January 16th, 2014

FDA Advisory Panel Votes in Favor of Approval for Merck’s Vorapaxar

The FDA’s Cardiovascular and Renal Drugs Advisory Committee voted 10-1 in favor of approval for vorapaxar, Merck’s novel thrombin receptor antagonist. The “roller coaster ride” cliché might have been invented for this drug, which was the subject of tremendous early hopes followed by major disappointments and, finally, a subsequent revival.

The committee voted in favor of the drug for use as an adjunct therapy for the reduction of atherothrombotic events in patients with a history of myocardial infarction (MI). Panel chairperson Philip Sager said that “this drug addresses a real unmet medical need and can make a real difference for patients.”

The University of Colorado’s Mori Krantz provided the one negative vote, though in his comments he indicated that he was not entirely opposed to approval. He characterized his vote as a “formal dissent” and said that he wanted to get on the record his concerns about the large number of patients who would need to be treated with vorapaxar to prevent a single event and his fear that the bleeding complications observed in the study might be amplified in the real world.

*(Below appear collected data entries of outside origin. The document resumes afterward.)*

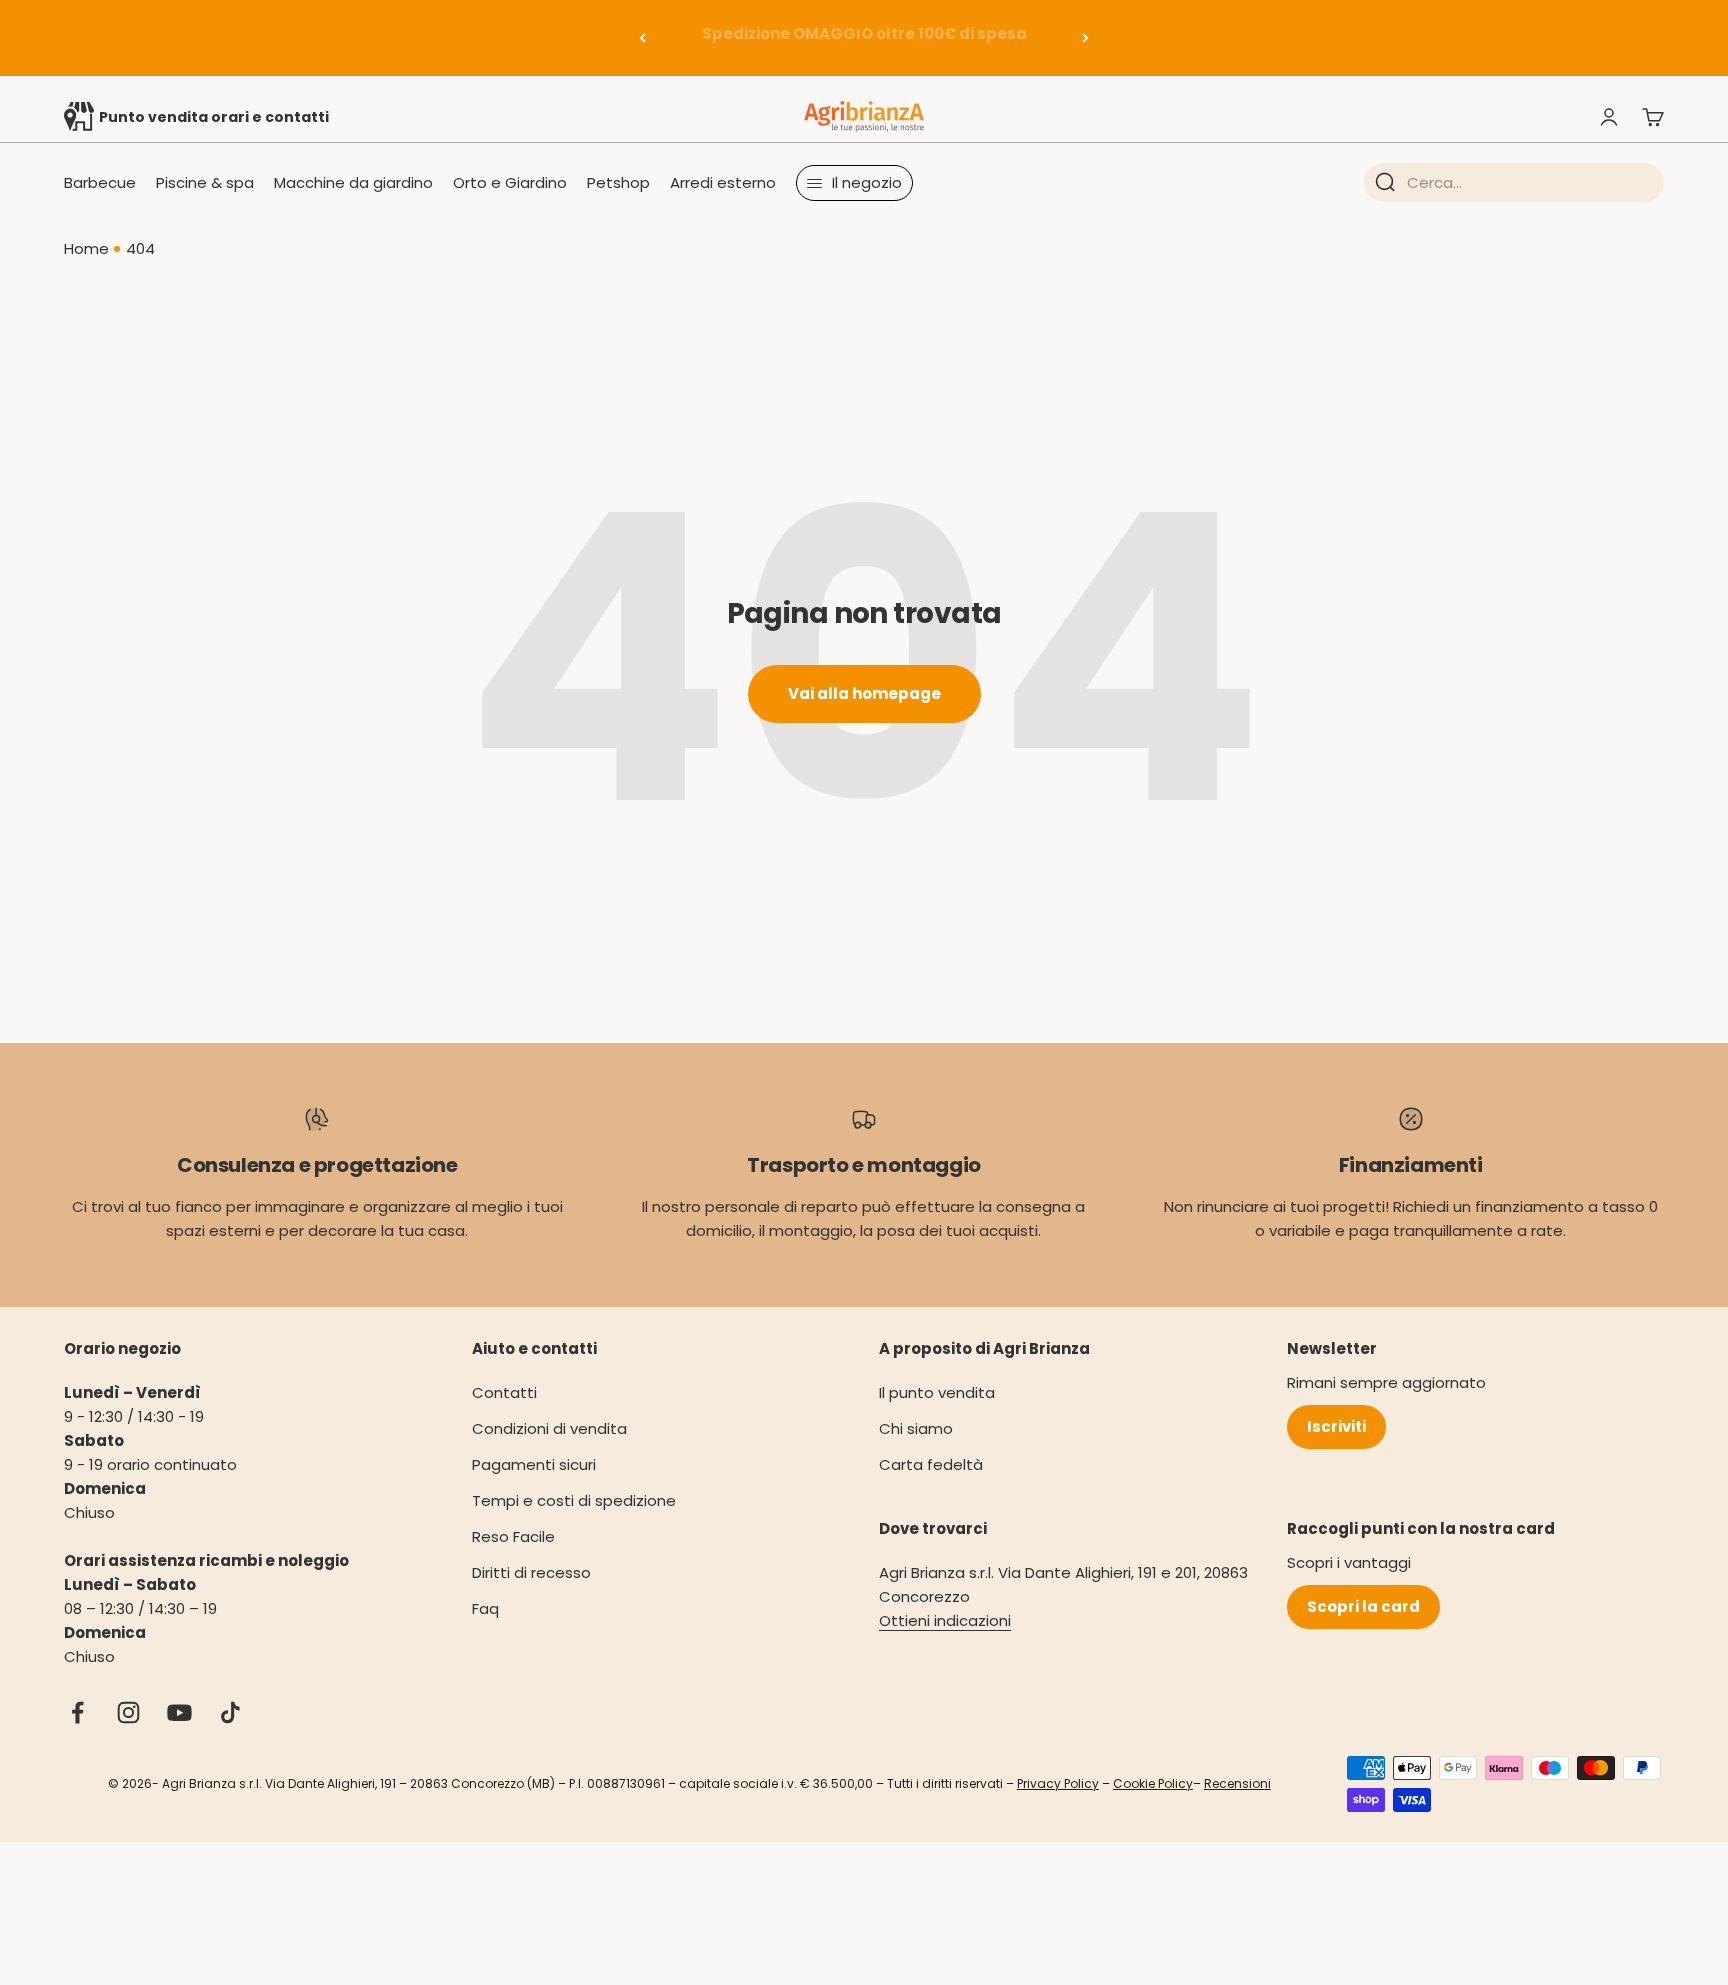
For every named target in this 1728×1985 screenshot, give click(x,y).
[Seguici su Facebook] (77, 1712)
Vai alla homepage (864, 693)
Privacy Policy (1058, 1783)
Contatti (504, 1392)
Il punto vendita (937, 1392)
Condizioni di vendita (549, 1428)
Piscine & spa (205, 182)
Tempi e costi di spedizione (574, 1500)
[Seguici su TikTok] (230, 1712)
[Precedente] (642, 38)
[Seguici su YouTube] (179, 1712)
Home (86, 248)
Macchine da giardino (353, 182)
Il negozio (867, 182)
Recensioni (1237, 1783)
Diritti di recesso (531, 1572)
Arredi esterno (723, 182)
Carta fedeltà (931, 1464)
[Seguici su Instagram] (128, 1712)
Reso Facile (513, 1536)
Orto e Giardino (510, 182)
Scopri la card (1363, 1606)
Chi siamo (916, 1428)
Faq (485, 1608)
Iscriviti (1336, 1426)
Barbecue (100, 182)
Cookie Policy (1153, 1783)
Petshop (618, 182)
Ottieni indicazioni (945, 1620)
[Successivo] (1085, 38)
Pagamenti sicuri (534, 1464)
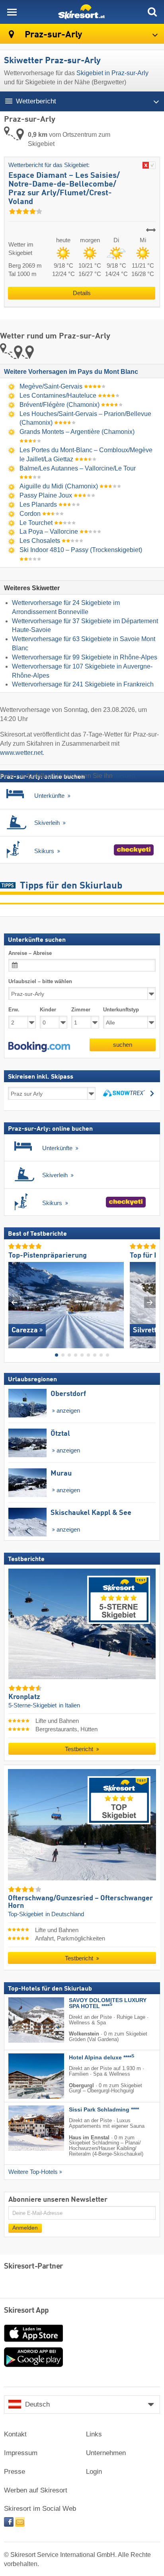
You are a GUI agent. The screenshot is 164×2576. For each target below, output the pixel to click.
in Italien (69, 1705)
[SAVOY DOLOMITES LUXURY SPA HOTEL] (24, 2019)
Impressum (20, 2453)
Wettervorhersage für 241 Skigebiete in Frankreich (83, 684)
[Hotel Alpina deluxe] (24, 2076)
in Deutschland (64, 1914)
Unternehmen (106, 2453)
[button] (39, 1047)
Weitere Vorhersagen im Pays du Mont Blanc (71, 371)
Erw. (14, 1010)
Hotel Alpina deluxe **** (101, 2058)
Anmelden (25, 2228)
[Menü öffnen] (12, 12)
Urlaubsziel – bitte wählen (40, 981)
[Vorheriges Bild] (14, 1302)
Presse (14, 2471)
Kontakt (15, 2434)
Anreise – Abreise (30, 953)
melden (124, 775)
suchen (122, 1044)
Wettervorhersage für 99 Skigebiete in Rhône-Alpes (84, 657)
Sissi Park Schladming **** (104, 2110)
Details (82, 293)
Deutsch (37, 2404)
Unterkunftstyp (121, 1010)
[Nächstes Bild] (150, 1302)
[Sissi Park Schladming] (24, 2128)
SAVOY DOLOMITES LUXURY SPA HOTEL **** (107, 2003)
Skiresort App (26, 2311)
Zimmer (80, 1010)
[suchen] (152, 12)
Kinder (48, 1010)
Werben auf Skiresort (35, 2490)
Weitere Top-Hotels (33, 2172)
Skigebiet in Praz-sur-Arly (112, 73)
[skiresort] (82, 12)
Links (94, 2434)
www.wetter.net (21, 752)
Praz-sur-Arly (52, 34)
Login (94, 2471)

Sanjay Kaul said that Merck “convincingly demonstrated that the benefit exceeded the risk in the selected patient cohort. Like all development programs, it has its fair share of warts, but there is an unmet need in this population where we have no safe and effective therapies available. Hopefully, if approved, it will be used in scenarios that optimize its benefit-risk profile.”

The panel spent much of the day wrestling with the complex questions raised by the drug’s troubled history, in which one large trial, TRACER, was stopped early due to high rates of serious bleeding and the other trial, the TRA2P trial, was redesigned in midstream. Ultimately, the panel believed that TRA2P had been able to show that vorapaxar was effective in a post-MI population in which patients with a history of stroke were excluded.